The Religious Upbringing of Children

The late Douglas Adams wrote a wonderful story in his incredibly misnamed five volume trilogy, The Hitchhiker’s Guide to the Galaxy, about a distant race of people who wanted to know the meaning of life, after thousands of years of work, and building multiple computers, they learned that the answer was 42. Unfortunately, after Adams gave us the answer, he never got around to explaining the question.

When What’s-His-Name was about 12, he began to leave childhood and become self-aware, he began questioning the world around him. So it was only natural that one day he asked me the same question.

“Dad?” he asked. “Why are we here? What is life all about?”

“42.” I promptly answered. I can’t say I was expecting the question, but I was ready. Thank you, Mr. Adams.

“Dad! Be serious, I want to know what life is all about.” What’s-His-Name was practically yelling.

“Son, if you don’t believe me, go ask your mother.” This was another great answer. My son and I both knew I had never missed an opportunity to play a practical joke on him, and he knew better than to completely believe me. His mother, The Doc, is absolutely trustworthy, having had her sense of humor surgically removed during the third year of med school.

So my son promptly ran to the other end of the house and asked his mother the same question and just as promptly got an answer, “42.” The Doc loves Douglas Adams as much as I do. She used to operate in scrubs with “Don’t Panic” stenciled on the back. Okay, some vestigial remains of her sense of humor are still attached.

You could hear What’s-His-Name wailing from the other end of the house. I’m still not sure if he was upset at an answer he couldn’t understand or the realization that all of his genetic material came from the two of us.

This incident happened years before I had worked out the tenets of my own church, St. Mark’s Buddhist Bar and Tabernacle, but even then I knew that every child needs some form of religious or ethical foundation. Eventually, we settled for something simple; Life Sucks and Then You Die.

Simple religions for simple people and this one fulfilled all the needs of a religion.
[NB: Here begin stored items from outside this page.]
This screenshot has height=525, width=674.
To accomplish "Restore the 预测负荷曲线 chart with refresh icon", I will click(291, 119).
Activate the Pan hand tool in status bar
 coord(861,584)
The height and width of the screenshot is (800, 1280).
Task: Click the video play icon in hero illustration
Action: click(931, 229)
It explains why bad things happen; Life Sucks. And it handles the question of an afterlife; You Die. It encourages a practical, though somewhat stoic, lifestyle. Okay, it probably fails one major test of a religion, it doesn’t coerce tithing, but my boys didn’t yet have the resources that would attract an established church.
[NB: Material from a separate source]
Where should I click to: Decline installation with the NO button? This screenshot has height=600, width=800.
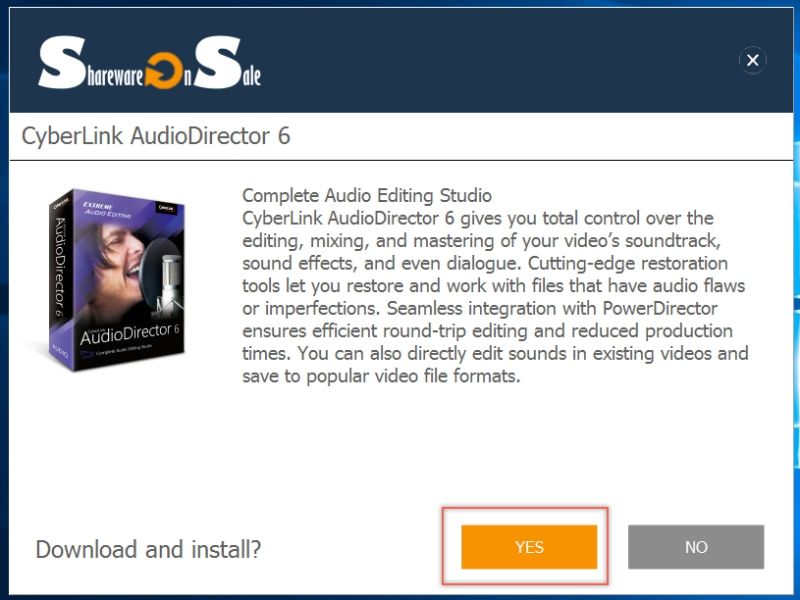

Faithful readers by now realize that my philosophy of raising children is to take every possible opportunity to fill their heads with bullshit and lunacy. I believe in stretching their brains before life locks them into a role. Having been raised in Our Lady of Perpetual Motion, a church that was constantly terrified that someone somewhere was having a good time, I was determined to have my sons avoid this infection until they had developed sufficient antibodies. Besides, I was worried that if I was caught back on church grounds, they might burn me at the stake.

I wasn’t sure the boys completely understood this philosophy until I attended a parent/teachers conference when The-Other-One was in the third grade. The teacher was a little upset with my son’s history report about the hardships faced by the Pilgrims. She couldn’t understand why the son of a history professor would end his report with… and you guessed it… “Life Sucks and Then You Die.”
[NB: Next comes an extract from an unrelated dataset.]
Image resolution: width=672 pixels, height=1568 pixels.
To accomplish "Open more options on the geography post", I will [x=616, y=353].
I could have told her there were 42 reasons, but she wasn’t ready for a religious breakthrough.

1 comment:

  1. I too decided to give up the guilt that certain leaders of my particular faith liked to lather on 12 year olds. When I found myself unable to sleep for fear I'd left a sin unconfessed during my "Now I Lay Me Down to Sleep", I decided something must be wrong and promptly became an agnostic. I fended off the Bible studies lady for two years, passing two 28 lesson Bible study courses with 100% on every question. She kept asking me to get baptized and I told her no. It wasn't until the tender age of 17 that I finally remembered from my Bible studies that the purveyors of guilt were not in harmony with the Book which was the foundation of their supposed faith. Once I got past that, I was baptized on the spot, demanded that God show up once in a while so I'd know He was there and began my long struggle to be a better person. I've been a thorn in the side of the Sisters of Perpetual Guilt wing of the church ever since. I believe I was placed here by God to keep the pot stirred. I can't imagine why He'd put someone like me in among this crowd of sinners, mentally ill persons and teapot megalomaniacs. Some of them are actually quite nice, though, I must admit.